Closed Wissperwind closed 2 years ago
That's a nice idea but we have a problem, Houston. :-)) Please, look into the underlying code that returns the actual file contents:
FileReader
has three functions: readAsArrayBuffer()
, readAsDataUrl()
and readAsText()
to return the file contents. I can't yet see any way on the JS side to get it in chunks so that we can build a chunked stream out of it.
I think it is not necessary to use FileReader in all cases. A file object has file.openRead()
.
What about:
Stream<List<int>> getFileStream(File file) {
return file.openRead();
}
You can pass this stream to the request like in my example above:
request.files.add(http.MultipartFile(
"Your parameter name on server side",
file.readStream!,
file.size,
filename: file.name));
}
This can handle larger files compared to the getFileData() method. This is how they do it in the file_picker library. Of course xou can leave all your methods like getFileData(). But would it be possible to add one to get a stream?

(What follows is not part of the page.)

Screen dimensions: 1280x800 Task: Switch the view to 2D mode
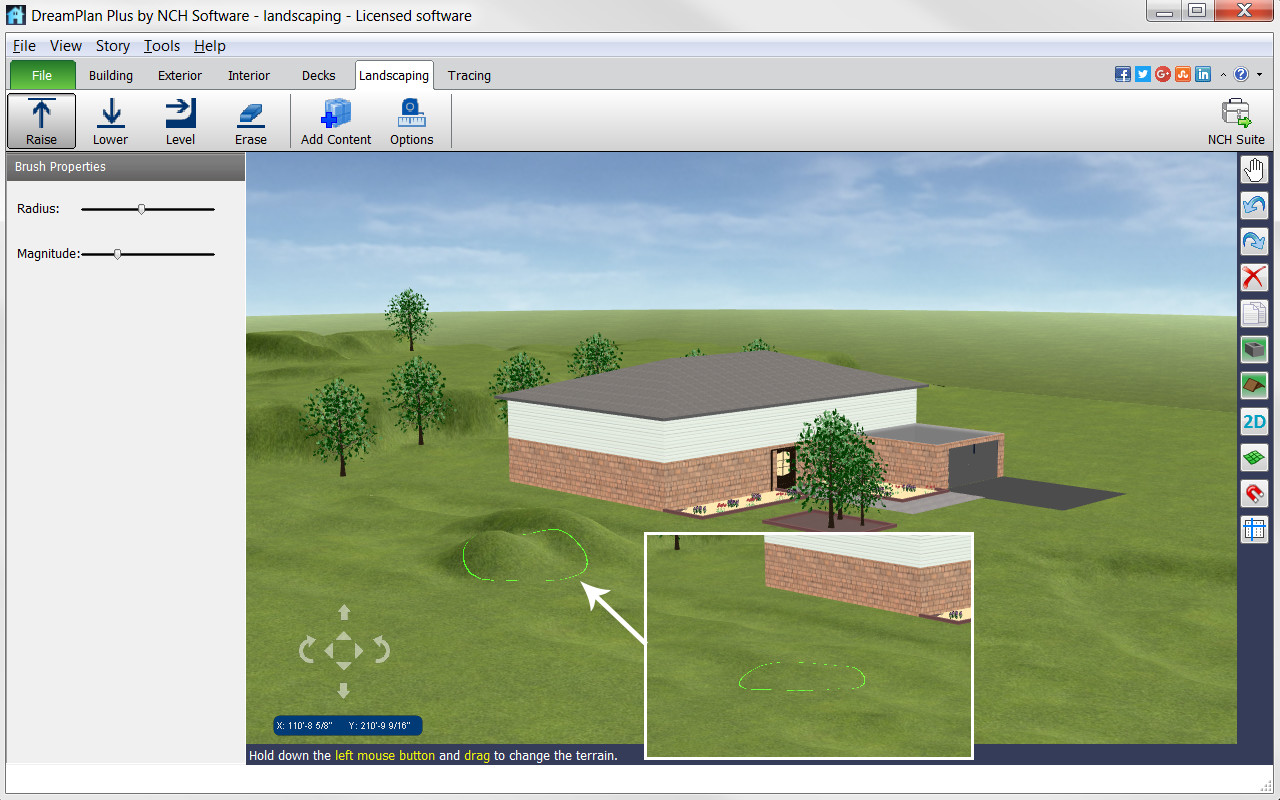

I think you're looking in the wrong place. This isn't a mobile Flutter app or package. This is web. The File
you mention is from dart:io
, something completely different. It doesn't make us any happier that on Android and iOS, yes, you can read files in a multitude of ways. In a web browser, you cannot. And whatever you can still do in a web browser, if the web engine of Flutter doesn't expose it, we can't call it from the package. Check out dart:html
instead.
You were right. I looked at the wrong place. But it is possible to provide a stream for a file in flutter web. See this implementation: https://github.com/miguelpruivo/flutter_file_picker/blob/master/lib/_internal/file_picker_web.dart
Stream<List<int>> _openFileReadStream(File file) async* {
final reader = FileReader();
int start = 0;
while (start < file.size) {
final end = start + _readStreamChunkSize > file.size
? file.size
: start + _readStreamChunkSize;
final blob = file.slice(start, end);
reader.readAsArrayBuffer(blob);
await reader.onLoad.first;
yield reader.result as List<int>;
start += _readStreamChunkSize;
}
}
A bit suspicious but let's see. The browser might cheat and read the whole file, anyway, just returning it in chunks. :-)
I'll try to bump up the interface version on Pub.dev but keep the actual implementation here in GitHub. Try it and I'll only publish the whole if it really works...

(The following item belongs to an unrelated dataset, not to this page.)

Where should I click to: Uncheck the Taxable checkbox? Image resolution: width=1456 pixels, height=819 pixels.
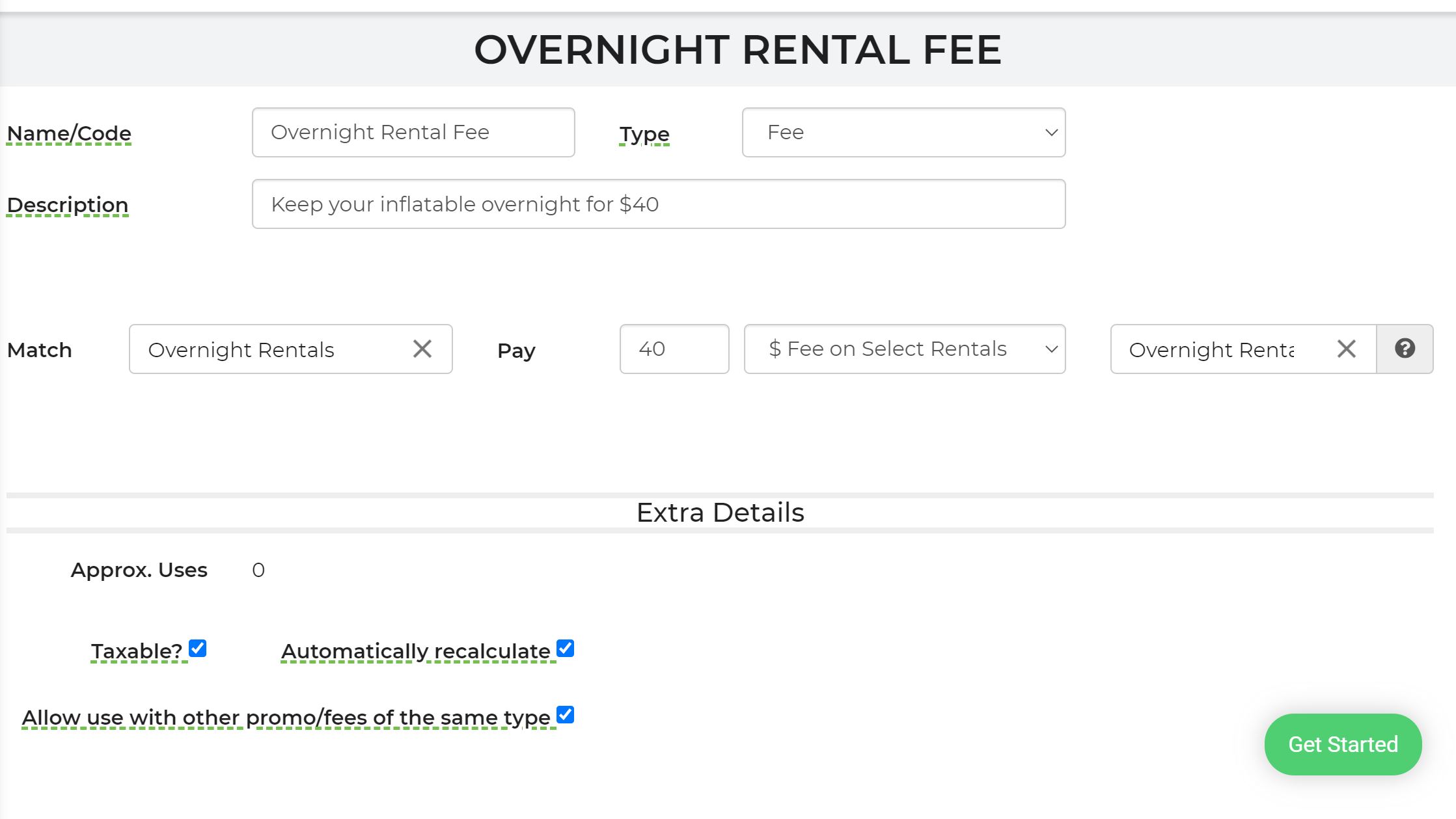point(197,649)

@Wissperwind I guess you could just refer to the GitHub version temporarily and see if it works. The interface is OK and the rest seems to be without error for me now.
Hi, Thanks for adding it. I am looking forward to test it! At first I tried to reference the library from github:
Warning: You are using these overridden dependencies:
! flutter_dropzone 3.0.2 from git https://github.com/deakjahn/flutter_dropzone at c48c24 in flutter_dropzone
Looks good so far.
After that I tried to get the stream:
Stream<List<int>>? stream = fileUploadView.controller?.getFileStream(file);
Unfortunately it throws an unimplemented exception.

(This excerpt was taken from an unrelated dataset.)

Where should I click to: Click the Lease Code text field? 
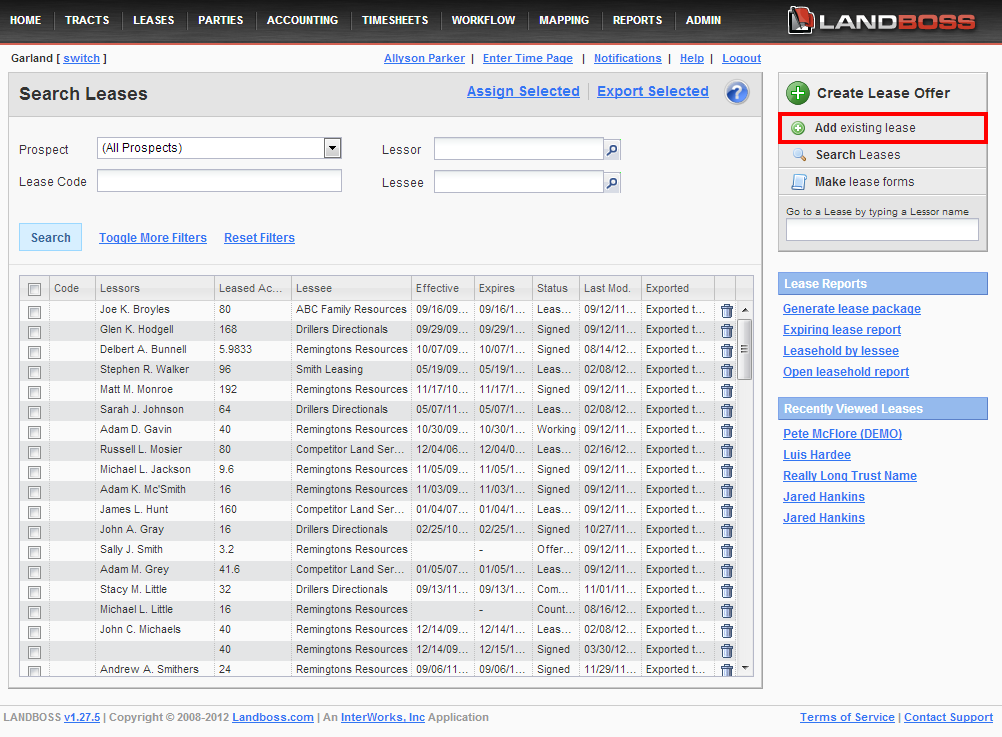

I debugged into it and walked along dropzone_view.dart line 160 to flutter_dropzone_plattform_interface.dart line 94 where the exception is thrown. Is there maybe a tiny bit of code missing to enable it for the web platform?
Because it's darn difficult to handle version differences even from GitHub. I really think the best way is to publish and hope for the best.
Published. The example project seems to return the stream for me. There's a warning about a stray async
left there, already removed from GitHub, it will be replaced in the next publication phase. But it's a benign warning, doesn't make any difference.
Thanks! The github version works perfeklty now. This library is now on the same level with filer_picker in terms of sending large files. Sending large files is now possible up to 537MB. After that errors occour. I think this is flutters fault. See my issue for more Information: https://github.com/flutter/flutter/issues/94104
On a completely different note, did you experiment with FTP upload instead of HTTP in your particular case? Not to do with picking files, of course, but it might be more fault-tolerant (continuation of failed transfers, for instance).
Hi,
The related plugin file_picker provides some options when picking files:
FilePicker.platform.pickFiles(allowMultiple: true, withReadStream: true, withData: false);
If you setwithReadStream: true, withData: false
the files were not read into int lists by the plugin. Instead a stream is provided. This stream can be provided to a request:In this way large files can be handeled becaus they don't need to be read completely into memory. Could you please provide a similar solution for your plugin?